Varlık içinde yokluk belediyeciliği

Türkiye’nin en büyük şehirlerinin belediye yönetimleri, büyük ölçüde Cumhuriyet Halk Partisi’nin elinde. Son yerel seçimlerde halkın tercihi bu yönde olmuşsa, elbette bu tercih baş tacı edilmelidir. Ancak, ya CHP’li belediyeler halkın iradesine saygı duymuyorsa o zaman ne yapılmalı? Gerçek şu ki, CHP’ye emanet edilen pek çok il ve ilçede, eski yönetimlerin mumla arandığı bir vizyonsuzluk sergilendi. CHP’li belediye başkanları hizmet üretmekten çok mazeret üretmenin yarışına girdi.

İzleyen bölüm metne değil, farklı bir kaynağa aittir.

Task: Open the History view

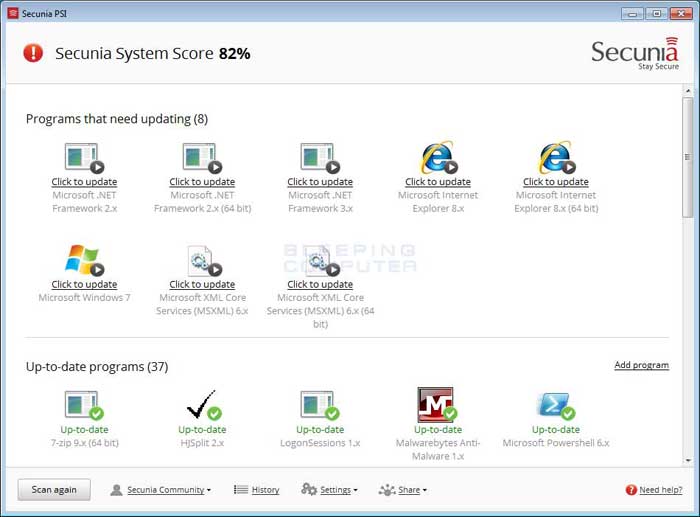Action: point(257,490)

İstanbul, altyapı yetersizlikleriyle, kangrenleşmiş trafik sorunuyla ve yaklaşmakta olan doğal afetlere karşı alınmayan önlemlerle adeta kaderine terk edilmiş durumda. İki gün önce yürekleri ağızlara getiren 6,2 şiddetindeki depremde İstanbul halkı uzun zamandır bastırdığı korkularıyla yeniden yüzleşti. “Deprem dirençli kent” hikayeleri anlatıp İstanbul’u güçlendirmek adına parmak oynatmayan eski belediye başkanının ve onun yönetiminin yarattığı güvenlik açığını iliklerine kadar yeniden hissetti.
Peki ya diğer CHP’li büyükşehirler farklı mı? Ankara CHP’li Mansur Yavaş‘ın yönetimi altına girdiğinden beri kent tarihinin en kötü senelerini geçiriyor. Önceki dönemde sadece belirli saatlerde yaşanan trafik yoğunluğu artık günün her saatine yayılmış durumda. Mansur Yavaş “Ne kadar yol yaparsak o kadar trafik olur” diyerek sorumluluktan sıyrılmaya çalışıyor. Oysa yol yapmak, bulvar açmak, trafiği rahatlatmak zaten senin asli görevin. Bu mantığa göre, “ne kadar hastane yapılırsa o kadar hasta olur” diyerek hastane yapmaktan da vaz mı geçeceğiz?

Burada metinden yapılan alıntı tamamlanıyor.